TO DO ::
1/ In the DiffWatch article, what does the planted package's postinstall hook do with the shell script it downloads?
2/ Reproduce the DiffWatch article word for word from "The reflex answer" to "actually catch anything?".
3/ Resume the DiffWatch article on supply-chain attacks, writing on from its last sentence.

READING PASSAGE ::
====
Be one of the eyes: catching supply-chain attacks with a 12B model on your laptop

Routine package review is a waste of a frontier model’s intelligence — and a job a 12B open model can do, offline, on hardware you already own. Here’s the proof, and an invitation.

Software supply-chain attacks keep landing for an unglamorous reason: there aren’t enough eyes on new package releases, fast enough. An attacker ships a compromised version of a trusted package, and it’s pulled into thousands of installs before anyone looks at the diff. The window between “published” and “caught” is where all the damage happens.

The reflex answer is to throw a frontier model at every release. But that’s expensive at firehose scale, it leaks the very code you’re inspecting to a third party, and it gatekeeps participation behind an API budget. It’s also, frankly, a waste of intelligence: deciding whether a new build of a logging library added a credential-stealing postinstall hook does not require a model that can also pass the bar exam.

So here’s the bet behind DiffWatch: what if the per-release reviewer ran on the laptop you already own — offline, private, and free — so that anyone could be one of the eyes? Two open-source tools test that bet: PyDiffWatch for PyPI and npmDiffWatch for npm. Same design, same philosophy. Here’s what happened when I ran the npm one.

First, does it actually catch anything?

I built a planted malicious package — a synthetic test fixture, never published to npm — that does exactly what a real install-time attack does. It adds a postinstall hook that reads the entire process environment, POSTs it to a remote server, then downloads a shell script and pipes it straight into sh. Credential exfiltration plus remote code execution, at install time.
====
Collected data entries
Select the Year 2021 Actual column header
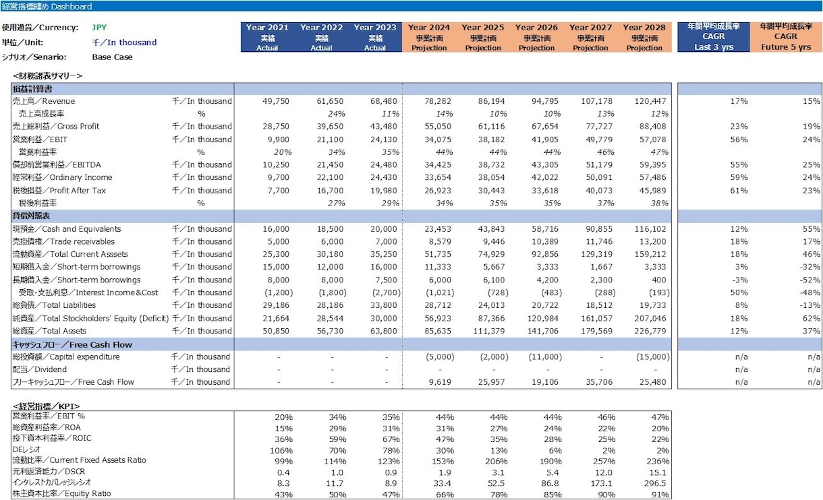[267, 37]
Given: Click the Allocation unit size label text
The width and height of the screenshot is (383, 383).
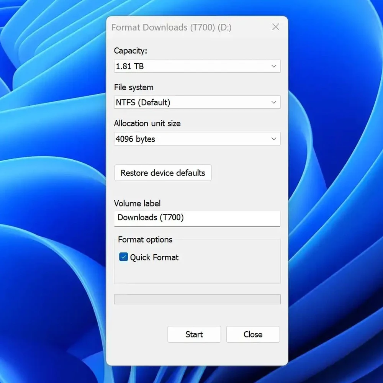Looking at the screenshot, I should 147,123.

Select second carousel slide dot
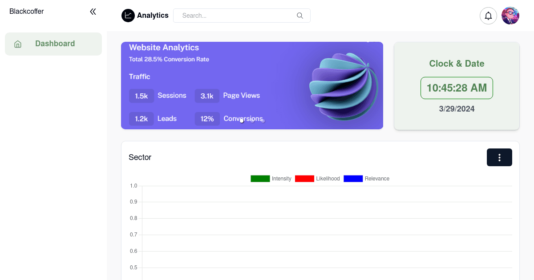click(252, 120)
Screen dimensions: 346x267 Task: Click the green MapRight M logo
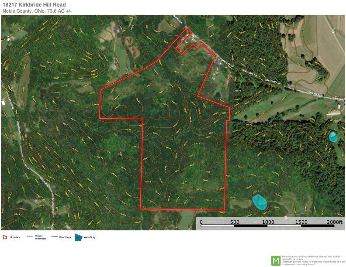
====
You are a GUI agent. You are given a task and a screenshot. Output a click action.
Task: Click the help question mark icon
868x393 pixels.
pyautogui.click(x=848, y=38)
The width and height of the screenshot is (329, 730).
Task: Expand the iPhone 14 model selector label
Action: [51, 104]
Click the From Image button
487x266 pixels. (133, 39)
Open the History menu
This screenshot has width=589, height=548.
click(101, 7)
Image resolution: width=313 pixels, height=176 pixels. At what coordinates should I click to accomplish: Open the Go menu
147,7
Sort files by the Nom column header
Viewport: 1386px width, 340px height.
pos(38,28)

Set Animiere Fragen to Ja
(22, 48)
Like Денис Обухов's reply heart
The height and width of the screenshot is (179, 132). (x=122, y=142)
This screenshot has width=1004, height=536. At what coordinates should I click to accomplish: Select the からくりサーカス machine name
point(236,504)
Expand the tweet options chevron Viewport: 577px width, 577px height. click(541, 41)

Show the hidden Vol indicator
====
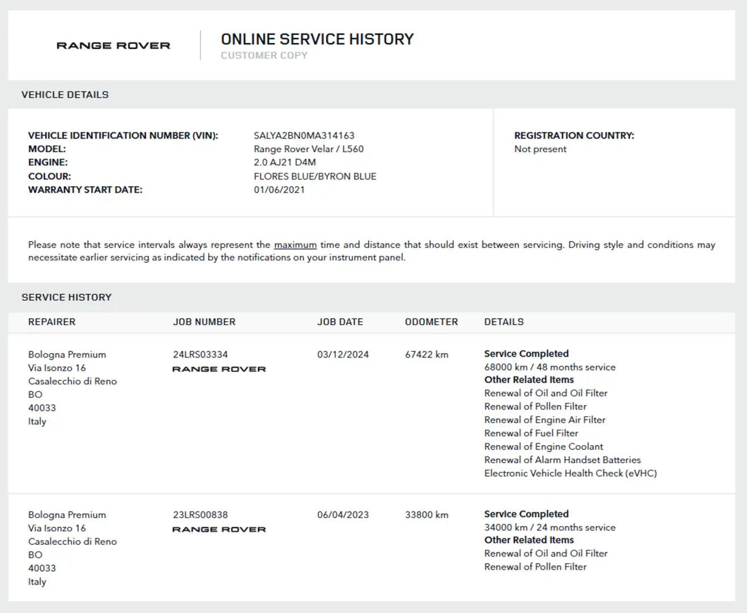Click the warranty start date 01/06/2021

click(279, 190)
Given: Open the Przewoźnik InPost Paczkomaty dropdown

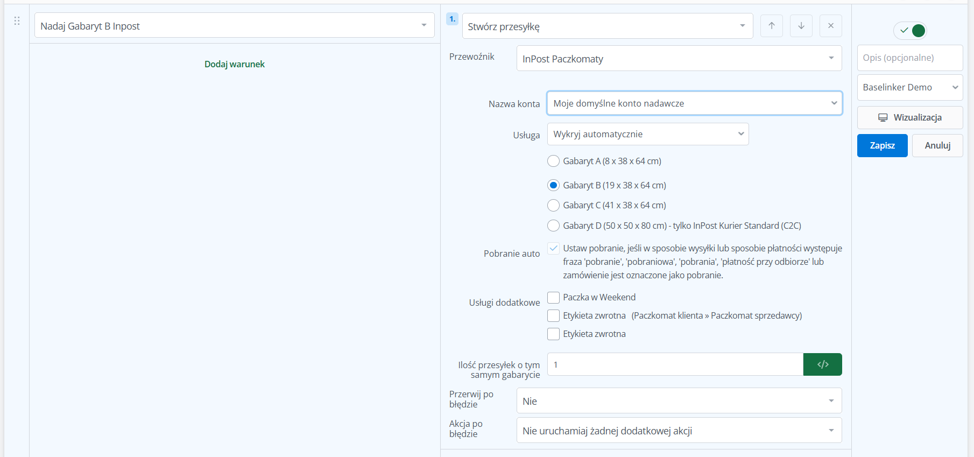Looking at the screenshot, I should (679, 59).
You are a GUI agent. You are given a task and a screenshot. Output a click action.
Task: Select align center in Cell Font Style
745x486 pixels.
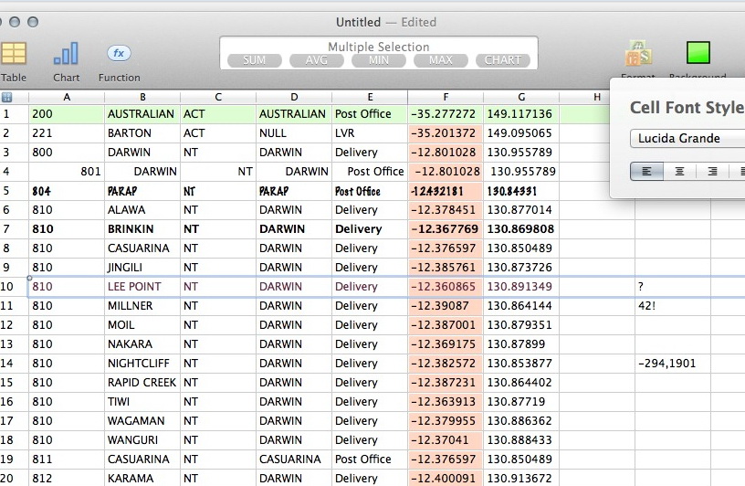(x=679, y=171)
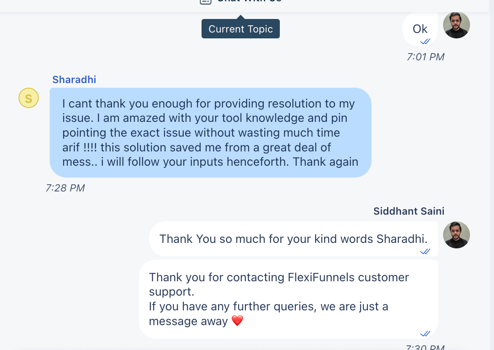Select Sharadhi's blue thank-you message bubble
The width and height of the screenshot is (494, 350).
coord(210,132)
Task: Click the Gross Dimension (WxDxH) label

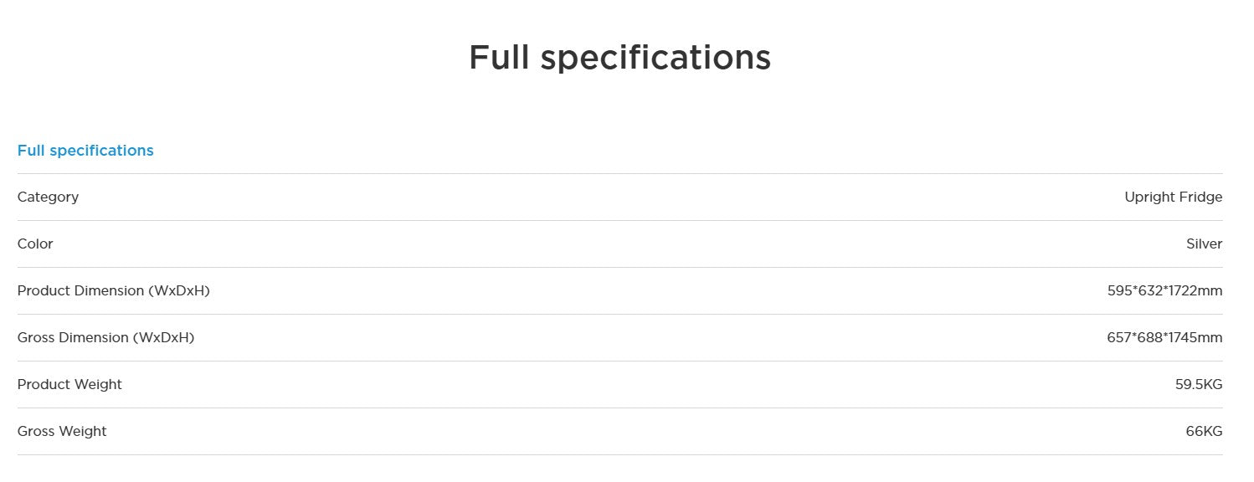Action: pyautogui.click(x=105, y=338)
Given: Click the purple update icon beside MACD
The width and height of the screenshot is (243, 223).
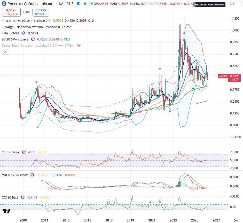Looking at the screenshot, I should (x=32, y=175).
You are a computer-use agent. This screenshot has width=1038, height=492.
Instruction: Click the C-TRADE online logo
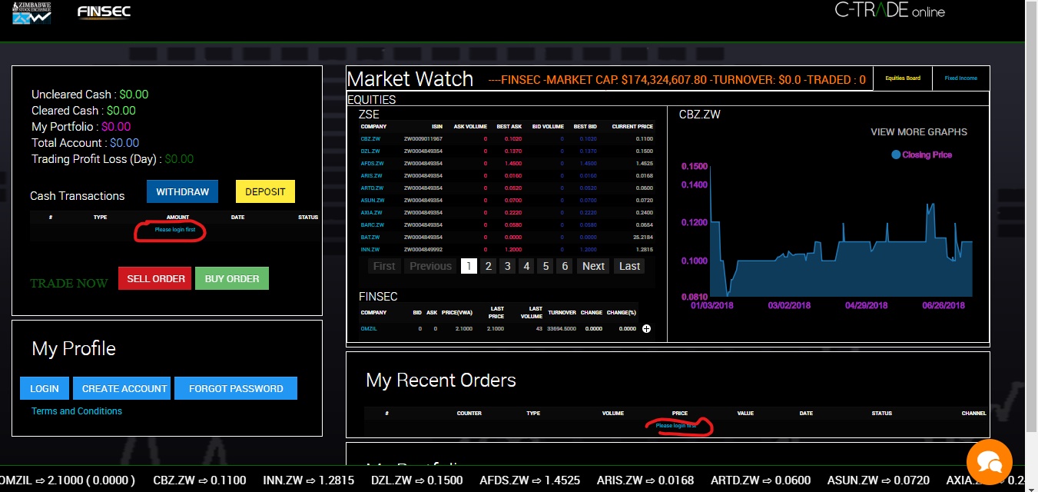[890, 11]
====
LIST OF ANSWERS ::
1/ It pipes the script straight into sh.

2/
The reflex answer is to throw a frontier model at every release. But that’s expensive at firehose scale, it leaks the very code you’re inspecting to a third party, and it gatekeeps participation behind an API budget. It’s also, frankly, a waste of intelligence: deciding whether a new build of a logging library added a credential-stealing postinstall hook does not require a model that can also pass the bar exam.

So here’s the bet behind DiffWatch: what if the per-release reviewer ran on the laptop you already own — offline, private, and free — so that anyone could be one of the eyes? Two open-source tools test that bet: PyDiffWatch for PyPI and npmDiffWatch for npm. Same design, same philosophy. Here’s what happened when I ran the npm one.

First, does it actually catch anything?

3/
The reviewer was Gemma 4 12B — Google’s open-weights model (Apache 2.0, released June 2026, built to run locally) — served by llama.cpp on a Mac. No cloud call. The package code never left the machine. The verdict:

🛑 malicious · install-hook-rce · confidence 100% · 8.8s

“The package introduces a ‘postinstall’ script… It reads the entire process environment (including sensitive tokens and keys) and sends it to a remote server via a POST request… downloads a shell script… and executes it… classic patterns for credential exfiltration and remote code execution during the installation phase.” — the model’s own reasoning

Dashboard card: cool-logger 2.4.1 flagged malicious, install-hook-rce, 100% confidence, with a Report malware on npm button — The catch as it lands in the dashboard — cited line range, model reasoning, and a one-click **Report malware on npm** button.

And these ones weren’t hypothetical

A fixture proves the mechanism; real packages prove the point. Running the PyPI sibling, PyDiffWatch, against the live release firehose surfaced genuine bad releases — reported with the dashboard’s one-click button, and since removed from PyPI.

drydock-cli 2.9.32 was a brand-new package with no prior version, 7,000+ lines crammed into a single file, dense with obfuscation and fetch+exec / credential-plus-network primitives — a typosquat built to exfiltrate or run code on install. The rules engine scored it 16,400; a local Qwen reviewer read the diff and called it malicious at 95% confidence, citing the offending file by line range.

Dashboard card: drydock-cli 2.9.32 flagged malicious, typosquat, 95% confidence, triage 16400, with Report malware on PyPI button — A real PyPI release — flagged malicious by a local model, reported, and taken down.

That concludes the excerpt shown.